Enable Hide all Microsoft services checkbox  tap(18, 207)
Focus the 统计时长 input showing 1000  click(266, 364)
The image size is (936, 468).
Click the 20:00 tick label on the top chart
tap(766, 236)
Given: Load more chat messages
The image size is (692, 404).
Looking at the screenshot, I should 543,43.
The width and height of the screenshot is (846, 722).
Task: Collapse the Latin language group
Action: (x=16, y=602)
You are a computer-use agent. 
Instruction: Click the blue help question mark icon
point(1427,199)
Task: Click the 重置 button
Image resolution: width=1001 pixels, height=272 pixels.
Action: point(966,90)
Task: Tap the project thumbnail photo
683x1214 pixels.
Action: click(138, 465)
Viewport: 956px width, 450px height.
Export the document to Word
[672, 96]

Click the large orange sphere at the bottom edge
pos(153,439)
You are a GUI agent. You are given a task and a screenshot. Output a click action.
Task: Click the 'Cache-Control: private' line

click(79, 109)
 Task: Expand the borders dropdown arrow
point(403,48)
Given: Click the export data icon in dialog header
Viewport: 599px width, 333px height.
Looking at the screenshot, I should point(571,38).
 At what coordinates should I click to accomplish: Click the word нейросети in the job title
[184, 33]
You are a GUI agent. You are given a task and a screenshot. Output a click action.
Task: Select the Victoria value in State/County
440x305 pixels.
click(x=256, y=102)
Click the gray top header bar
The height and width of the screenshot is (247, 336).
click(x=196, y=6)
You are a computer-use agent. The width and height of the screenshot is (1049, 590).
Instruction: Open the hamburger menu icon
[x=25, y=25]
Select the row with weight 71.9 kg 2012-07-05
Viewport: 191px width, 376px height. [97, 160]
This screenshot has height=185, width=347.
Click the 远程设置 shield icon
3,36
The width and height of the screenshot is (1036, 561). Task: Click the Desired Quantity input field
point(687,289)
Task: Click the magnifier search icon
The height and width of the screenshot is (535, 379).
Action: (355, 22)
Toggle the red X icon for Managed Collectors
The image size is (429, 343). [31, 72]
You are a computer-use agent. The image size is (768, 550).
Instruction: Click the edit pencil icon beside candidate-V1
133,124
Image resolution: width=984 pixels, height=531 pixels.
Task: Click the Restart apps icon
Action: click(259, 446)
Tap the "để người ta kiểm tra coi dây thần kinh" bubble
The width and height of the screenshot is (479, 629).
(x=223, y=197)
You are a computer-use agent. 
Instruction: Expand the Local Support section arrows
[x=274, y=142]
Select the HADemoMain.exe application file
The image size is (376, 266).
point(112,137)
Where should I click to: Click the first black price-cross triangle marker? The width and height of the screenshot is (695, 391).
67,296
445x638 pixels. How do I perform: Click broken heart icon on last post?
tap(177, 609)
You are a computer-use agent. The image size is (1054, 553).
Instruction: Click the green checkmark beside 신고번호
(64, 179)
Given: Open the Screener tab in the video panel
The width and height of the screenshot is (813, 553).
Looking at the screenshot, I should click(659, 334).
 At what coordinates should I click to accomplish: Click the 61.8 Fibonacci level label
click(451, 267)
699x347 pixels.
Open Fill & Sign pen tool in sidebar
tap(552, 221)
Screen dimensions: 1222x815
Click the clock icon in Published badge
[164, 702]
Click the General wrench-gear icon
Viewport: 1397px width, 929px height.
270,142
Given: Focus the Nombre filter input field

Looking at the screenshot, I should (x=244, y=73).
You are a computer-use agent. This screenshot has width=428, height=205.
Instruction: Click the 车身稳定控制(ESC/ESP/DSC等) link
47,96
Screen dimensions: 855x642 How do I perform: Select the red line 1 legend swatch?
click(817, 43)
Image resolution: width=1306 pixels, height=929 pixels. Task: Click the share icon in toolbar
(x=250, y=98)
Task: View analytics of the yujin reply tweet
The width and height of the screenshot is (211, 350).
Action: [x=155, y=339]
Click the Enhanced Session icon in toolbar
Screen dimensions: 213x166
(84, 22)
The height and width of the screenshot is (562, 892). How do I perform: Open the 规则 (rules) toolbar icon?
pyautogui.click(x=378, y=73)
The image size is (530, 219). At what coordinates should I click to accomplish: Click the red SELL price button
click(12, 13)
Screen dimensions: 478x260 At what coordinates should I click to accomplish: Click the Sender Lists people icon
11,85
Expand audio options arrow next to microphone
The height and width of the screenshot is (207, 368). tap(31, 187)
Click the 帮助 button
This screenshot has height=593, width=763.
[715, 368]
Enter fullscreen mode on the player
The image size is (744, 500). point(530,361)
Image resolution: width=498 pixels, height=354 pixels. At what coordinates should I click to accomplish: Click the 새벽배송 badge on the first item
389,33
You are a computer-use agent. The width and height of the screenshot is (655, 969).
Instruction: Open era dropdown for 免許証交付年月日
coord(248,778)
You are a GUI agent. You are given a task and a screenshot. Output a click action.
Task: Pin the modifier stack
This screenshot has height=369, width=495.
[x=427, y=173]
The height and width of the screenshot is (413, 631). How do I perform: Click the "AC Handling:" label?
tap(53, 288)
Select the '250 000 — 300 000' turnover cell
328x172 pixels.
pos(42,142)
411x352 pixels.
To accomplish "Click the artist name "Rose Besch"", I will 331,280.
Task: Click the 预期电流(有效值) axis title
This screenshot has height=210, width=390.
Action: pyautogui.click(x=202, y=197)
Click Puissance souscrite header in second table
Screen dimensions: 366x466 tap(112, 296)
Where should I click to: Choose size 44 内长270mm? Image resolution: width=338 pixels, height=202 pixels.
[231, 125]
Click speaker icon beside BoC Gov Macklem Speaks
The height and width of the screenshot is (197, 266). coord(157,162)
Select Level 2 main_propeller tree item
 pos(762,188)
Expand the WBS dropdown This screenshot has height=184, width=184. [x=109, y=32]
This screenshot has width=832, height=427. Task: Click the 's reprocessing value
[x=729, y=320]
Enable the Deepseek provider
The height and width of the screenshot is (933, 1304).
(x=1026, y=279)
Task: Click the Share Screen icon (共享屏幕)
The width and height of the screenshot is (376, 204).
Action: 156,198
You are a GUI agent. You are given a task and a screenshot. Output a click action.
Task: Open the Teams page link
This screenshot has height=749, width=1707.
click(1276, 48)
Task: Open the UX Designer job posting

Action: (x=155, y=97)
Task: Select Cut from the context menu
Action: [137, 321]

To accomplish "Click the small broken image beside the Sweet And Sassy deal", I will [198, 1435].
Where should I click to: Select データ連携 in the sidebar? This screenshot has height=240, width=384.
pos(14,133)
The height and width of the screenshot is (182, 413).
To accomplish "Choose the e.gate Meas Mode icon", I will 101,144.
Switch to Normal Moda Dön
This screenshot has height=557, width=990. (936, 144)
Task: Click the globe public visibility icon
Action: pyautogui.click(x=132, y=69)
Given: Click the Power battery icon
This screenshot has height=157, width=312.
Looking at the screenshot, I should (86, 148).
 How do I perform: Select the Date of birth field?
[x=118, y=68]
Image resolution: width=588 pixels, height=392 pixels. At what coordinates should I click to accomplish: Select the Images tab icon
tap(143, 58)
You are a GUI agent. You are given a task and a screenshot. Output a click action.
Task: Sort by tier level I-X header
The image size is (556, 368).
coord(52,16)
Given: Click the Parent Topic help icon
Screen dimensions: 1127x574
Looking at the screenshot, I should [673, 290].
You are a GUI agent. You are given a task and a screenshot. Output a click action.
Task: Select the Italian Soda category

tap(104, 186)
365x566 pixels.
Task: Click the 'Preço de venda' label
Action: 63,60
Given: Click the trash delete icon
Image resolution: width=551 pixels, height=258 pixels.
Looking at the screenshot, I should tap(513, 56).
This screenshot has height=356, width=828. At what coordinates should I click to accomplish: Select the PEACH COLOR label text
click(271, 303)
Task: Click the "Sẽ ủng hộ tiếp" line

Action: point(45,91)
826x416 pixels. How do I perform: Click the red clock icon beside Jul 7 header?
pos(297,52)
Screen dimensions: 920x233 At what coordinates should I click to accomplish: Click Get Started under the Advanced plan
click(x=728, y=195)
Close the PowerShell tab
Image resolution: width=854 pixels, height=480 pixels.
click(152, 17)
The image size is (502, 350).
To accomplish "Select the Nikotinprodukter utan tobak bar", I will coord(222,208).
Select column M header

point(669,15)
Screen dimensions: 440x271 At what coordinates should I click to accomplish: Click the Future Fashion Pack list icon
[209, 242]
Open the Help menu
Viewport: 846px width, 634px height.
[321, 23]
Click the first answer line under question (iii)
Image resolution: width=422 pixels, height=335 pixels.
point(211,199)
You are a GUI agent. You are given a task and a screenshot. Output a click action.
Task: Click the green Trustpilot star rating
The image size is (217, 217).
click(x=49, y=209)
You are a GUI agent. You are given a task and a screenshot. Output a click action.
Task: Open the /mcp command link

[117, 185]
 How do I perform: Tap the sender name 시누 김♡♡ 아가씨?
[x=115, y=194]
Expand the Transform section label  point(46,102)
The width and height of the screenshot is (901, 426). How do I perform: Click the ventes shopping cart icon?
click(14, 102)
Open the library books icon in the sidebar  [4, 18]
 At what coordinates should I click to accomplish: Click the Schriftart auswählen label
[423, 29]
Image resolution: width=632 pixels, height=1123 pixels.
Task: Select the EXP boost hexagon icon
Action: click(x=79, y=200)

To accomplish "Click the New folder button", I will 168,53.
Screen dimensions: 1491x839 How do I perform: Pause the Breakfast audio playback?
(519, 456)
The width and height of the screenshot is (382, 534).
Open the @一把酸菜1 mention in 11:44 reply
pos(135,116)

+-------+

Aim of the task:
Swap "header" for "column" in the lines from the one with "Image resolution: width=588" to the one with "coord(52,16)", and give back only those lines with nothing else changed.

Answer to this exercise:
Image resolution: width=588 pixels, height=392 pixels. At what coordinates should I click to accomplish: Select the Images tab icon
tap(143, 58)
You are a GUI agent. You are given a task and a screenshot. Output a click action.
Task: Sort by tier level I-X column
The image size is (556, 368).
coord(52,16)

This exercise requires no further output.